Printed circuit boards (PCBs) are commonly assembled by soldering electronic components to conductive traces on the PCB. These components can range in complexity from individual passive elements, such as resistors, to integrated circuits, to other circuit boards having previously constructed subassemblies, such as power converter subassemblies. The layout of the electronic components is primarily dictated by electrical considerations and mechanical considerations, such as the size and shape of the elements. In addition, some elements can generate a substantial amount of heat that is not easily removed from the PCB. Thermal requirements thus also must be considered in order to maintain the PCB components within predefined temperature limits.
Power converters are used to transform power at one set of conditions to another, and are becoming more commonly used as a PCB mounted subassembly. For example, a PCB having low operating voltage components but high current demand may be provided power by the use of a board-mounted power converter module (PCM) that is provided power from a high voltage power source via relatively smaller gauge wires.

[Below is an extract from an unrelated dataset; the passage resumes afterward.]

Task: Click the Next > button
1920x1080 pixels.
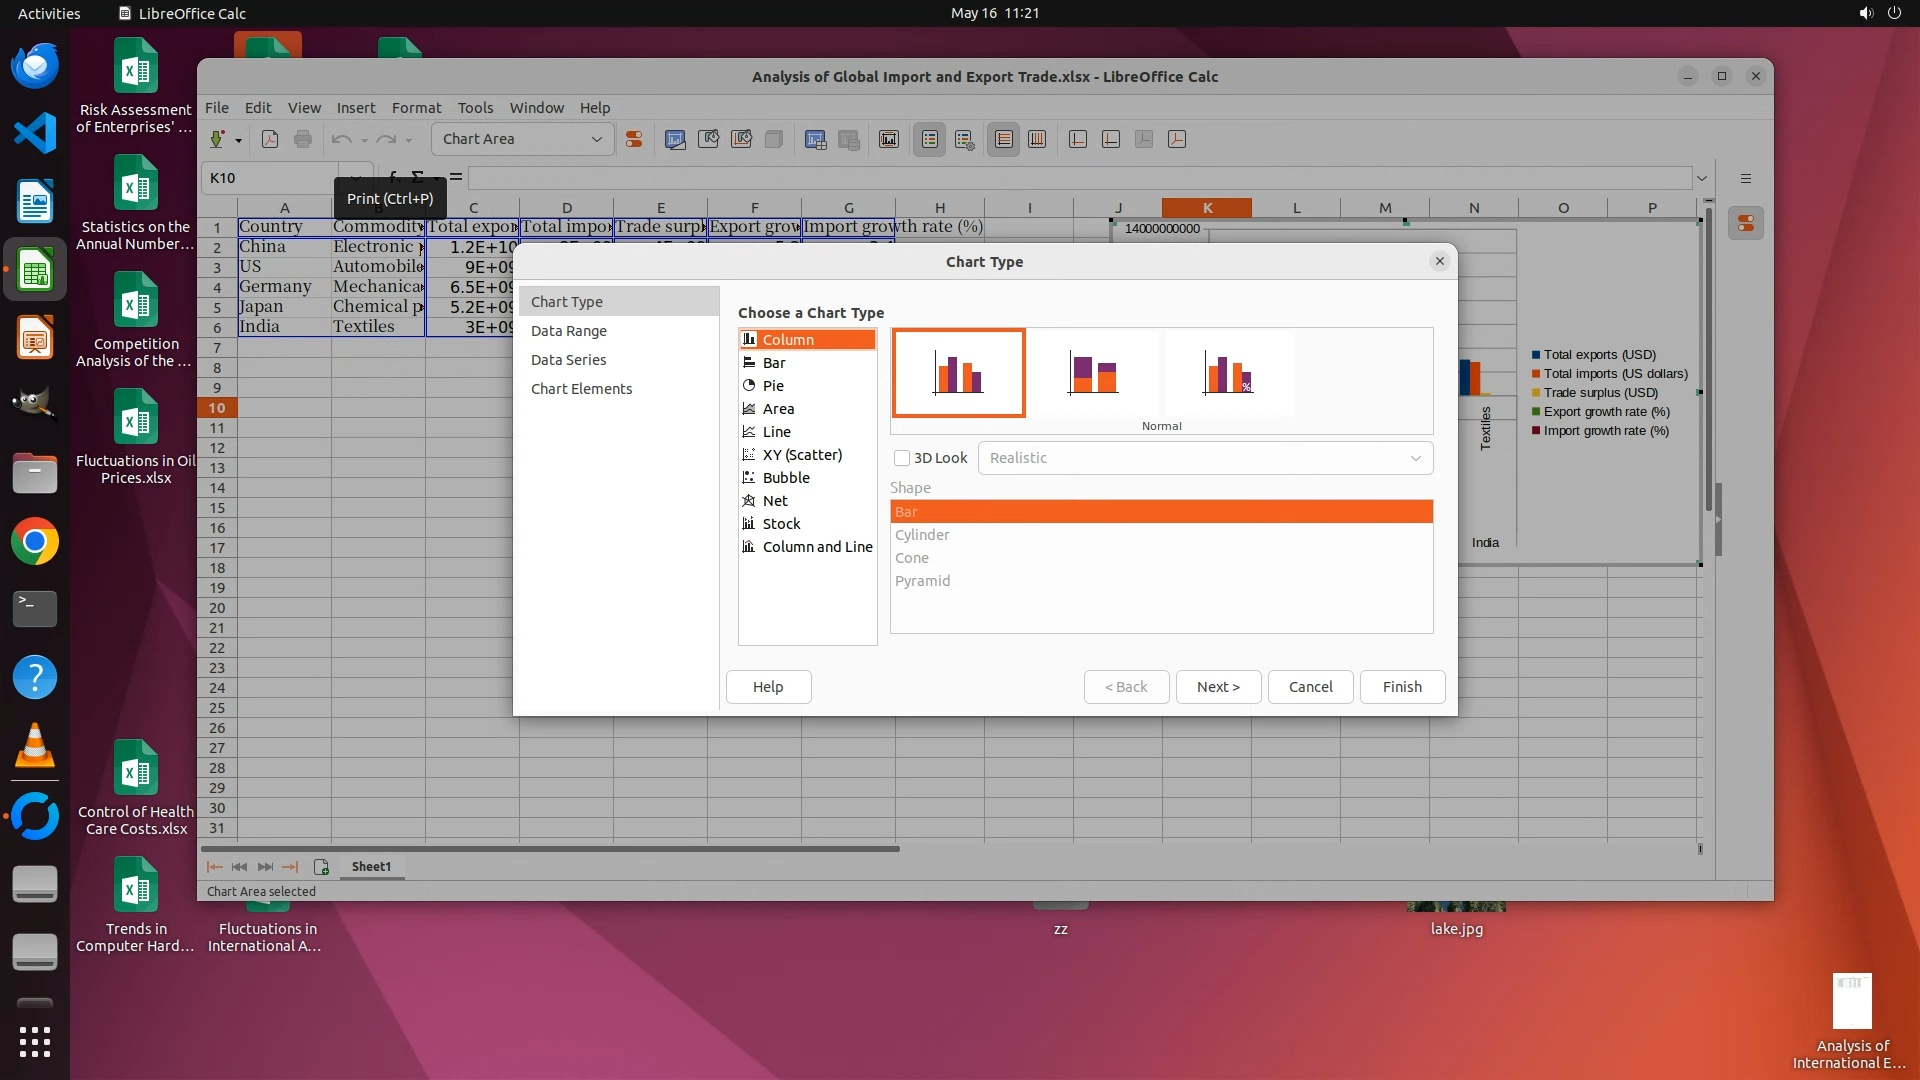Action: pyautogui.click(x=1218, y=687)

PCMs dissipate large amounts of electrical power for their size, and, as a result, cooling these subassemblies is an issue. Several different PCM configurations are currently being sold to accommodate different board layouts, cooling air availability, and temperature requirements. Two common PCM configurations are “baseplate” models and “open-frame” models. In the baseplate model, a metal plate covers one surface of the PCB and acts as a heat sink for removing the heat generated by the components mounted on the PCB. A cooling air flow removes the heat from the baseplate/heat sink. In the open frame model, the cooling air flows directly across the PCB. No additional baseplate/heat sink is used. These models are different enough to preclude an economical module that is universally adaptable for use in different mounting configurations. As such, it is common for PCM manufacturers to produce PCMs having the same electronics but with different physical structures to accommodate different mounting configurations. This allows PCM manufacturers to develop a range of products to meet different electrical requirements, and allows the PCM purchaser the ability to separately select PCMs having different power conditioning requirements and mounting requirements.

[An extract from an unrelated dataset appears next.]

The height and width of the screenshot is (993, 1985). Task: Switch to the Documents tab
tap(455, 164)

For PCM manufacturers that attempt to meet the demands of a large number of customers, the common usage of different mounting configurations is problematic. Specifically, manufacturers are required to stock a large number of nearly identical electrical components. The need to stock multiple, non-interchangeable models is inconvenient and can be expensive for the subassembly manufacturers, and can make it difficult to keep the necessary stock on hand.
What is needed is an improved method of manufacturing electronic subassemblies having different mounting fixtures. The method should allow the manufacturer to maintain stocks of preassembled and pretested electronic assemblies and the ability to ship products to customers as they are needed. The resulting method should be compatible with manufacturing techniques and give the end user the ability to select between different mounting options.